Sydney P. Freedberg has been on the winning team for Pulitzer Prize for Explanatory Reporting three times.
Sydney P. Freedberg Wikipedia
According to Peter Schorsch of the St. PetersBlog: “Sydney has worked for some of the nation’s great newspapers, joining the Times in 1998 after 15 years with the Miami Herald (over two stints) and positions as well with the Wall Street Journal and Detroit News. [Her] work is particularly notable for the degree of difficulty in obtaining information about the most complex and under-scrutinized aspects of state government. Through her tenacity, no one has done more for the cause of freedom of information in recent years than Sydney.”
According to Vice President and Washington Bureau Chief for E. W. Scripps, Ellen Weiss: “Sydney has a strong track record of exposing injustices that otherwise may have remained hidden from public view.

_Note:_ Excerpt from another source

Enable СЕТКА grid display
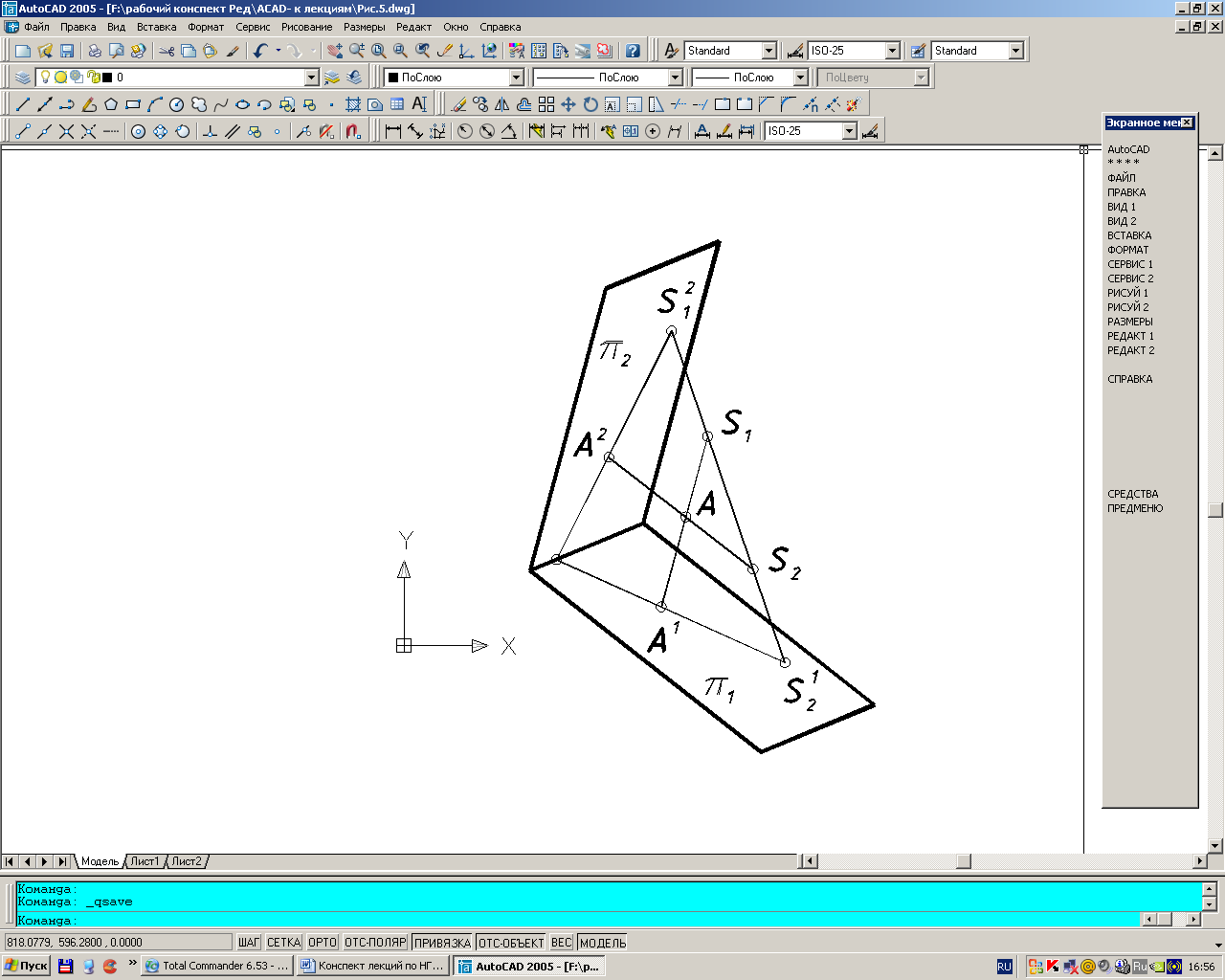 283,943
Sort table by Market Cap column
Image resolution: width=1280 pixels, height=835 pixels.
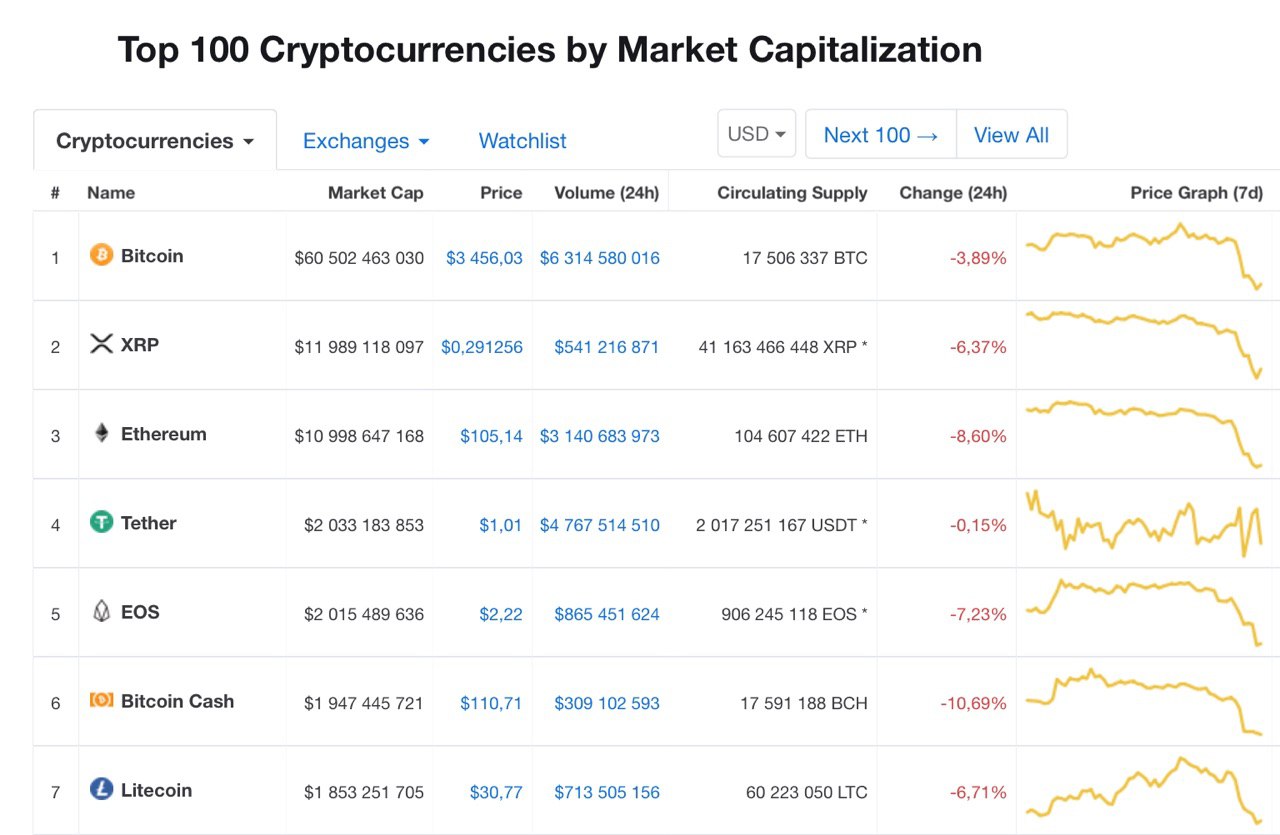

She is one of the nation's top investigative journalists and a fantastic addition to our national investigative team.”
Aside from being part of three Pulitzer Prize winning teams, while working at The Detroit News she received the society's general reporting award for exposing the circumstances surrounding the deaths of several Navy seamen. She received that award together with David L. Ashenfelter.
Freedberg has worked with a number of journalistic publications. These include: The Miami Herald, The Detroit News, Bloomberg, The Wall Street Journal, the St. Petersburg Times and the Washington Bureau of The E.W. Scripps Company.
Freedberg has a Bachelor’s in History and Literature (cum laude) from Harvard University. During her time there she was Associate Managing Editor of the Harvard Crimson. She was a John S. Knight Fellow at Stanford University.
In 1994 Freedberg wrote ‘Brother Love: Murder, Money and a Messiah,’ based on her investigation of a self-proclaimed preacher who used his position to control his congregation and even convinced them to commit murder for him. It was published by the Knight Commission on the Information Needs of Communities in a Democracy on July 23, 2013.
In 2006 Freedberg (along with Ronald Henkoff, Jeff Harrington and Connie Humbug) received the Lawrence Minard Editor Award by the UCLA Anderson School of Management in the Beat Writing Category for ‘Risky Business.’